- _Selected extract_
########################################

Batch insert update problem! #218

Closed
zhouhero opened this Issue Mar 18, 2013 · 21 comments

Projects

None yet

3 participants

@zhouhero

I my use batch to insert data to 178 master tables, there was no exception and the action is succeed. But when i check the num of the records inserted int to tables , i find that some table's records number is not correct. I seems that , some data in the cach are not flush to the tables!

[my env]
kunder2.4 + cassandra1.2
kundera.batch.size = 5000

Can you tell me the where are the problems imposable?

@mevivs
Collaborator
mevivs commented Mar 18, 2013

This should not be happening. I would suggest you to replicate this with entities which belong to those tables complaining about incorrect number of records. Please test and let me know if you get into any issues.

-Vivek

@mevivs
Collaborator
mevivs commented Mar 18, 2013

Also, you may want to try:
em.flush() followed by em.close() for successful termination of em.

-Vivek

@zhouhero

when i insert the data row by row without using batch, the record num are correct.
by the way, do close() after flush() at the end of the insert action like you suggested

@mevivs
Collaborator
mevivs commented Mar 18, 2013

Hmm. Can you share your entity definition and test case ?

-Vivek

@zhouhero

can you tell me how to debug data just before sending to cassandra server?

@mevivs
Collaborator
mevivs commented Mar 18, 2013

There are two methods in CassandraClientBase.java :

  1. onBatchLimit()
  2. executeBatch().

Unfortunately they don't have any logging statements but you may add and try to debug it.

-Vivek

@zhouhero

I find that if the two tables have the same pk , this problem will happend.

########################################

- _Data_
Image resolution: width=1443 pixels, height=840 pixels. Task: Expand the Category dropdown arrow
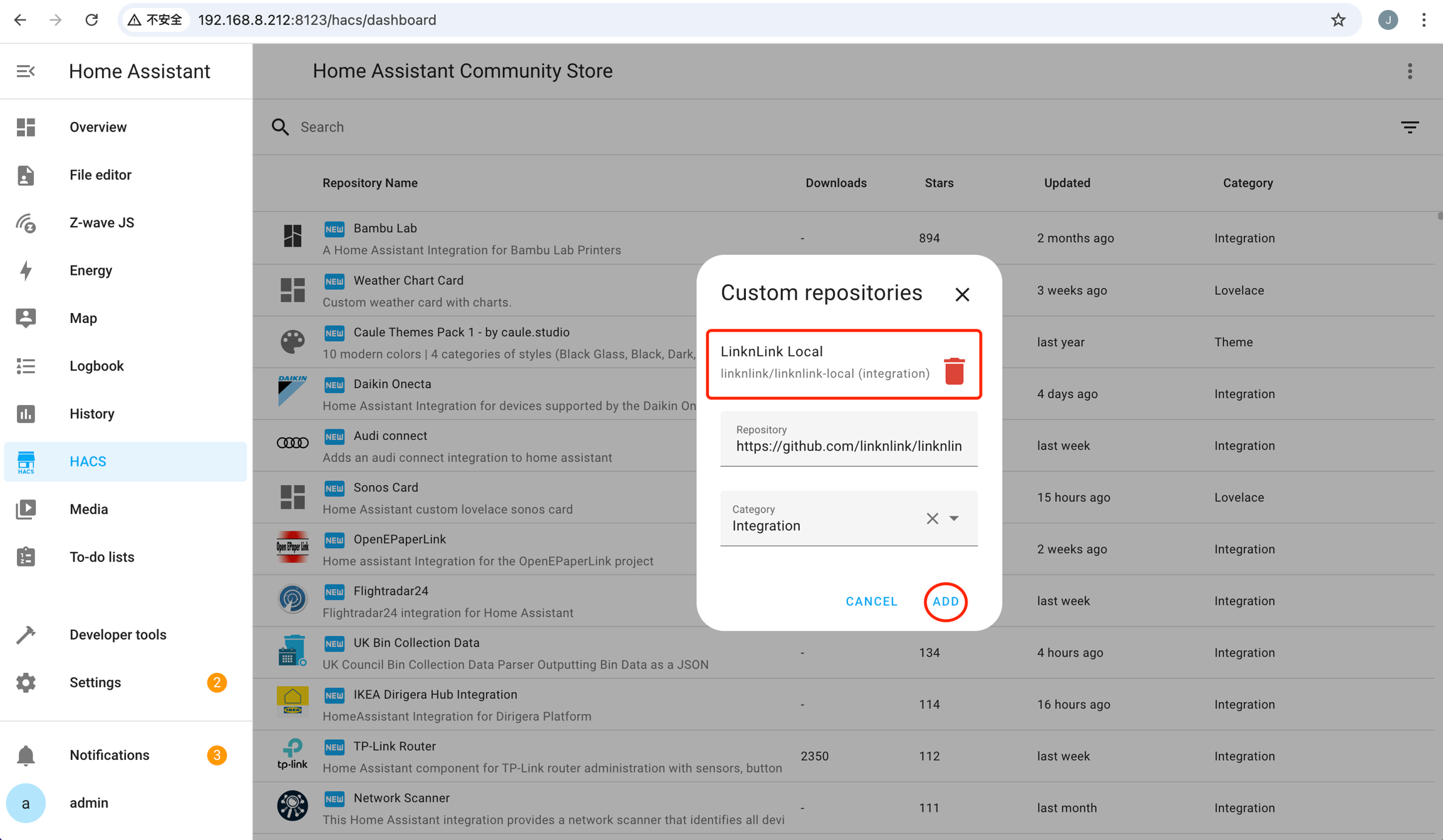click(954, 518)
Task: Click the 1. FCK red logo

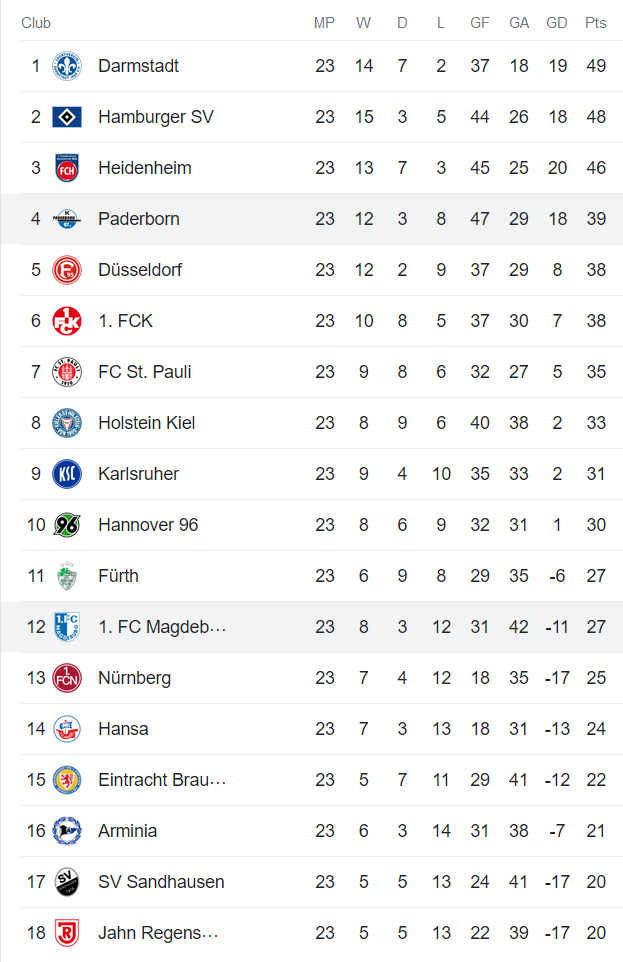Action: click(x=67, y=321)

########################################

- _Set tasks_
1) In the batch insert thread, reproduce the stretch from "can you tell me how" through "2. executeBatch().".
2) In the batch insert thread, give every item listed under "[my env]".
3) According to the last comment in the batch insert thread, when does the problem happen?
You can leave the listing aside.

- _Outputs for the tasks_
1)
can you tell me how to debug data just before sending to cassandra server?

@mevivs
Collaborator
mevivs commented Mar 18, 2013

There are two methods in CassandraClientBase.java :

  1. onBatchLimit()
  2. executeBatch().

2)
- kunder2.4
- cassandra1.2
- kundera.batch.size = 5000

3) It happens when two tables have the same pk.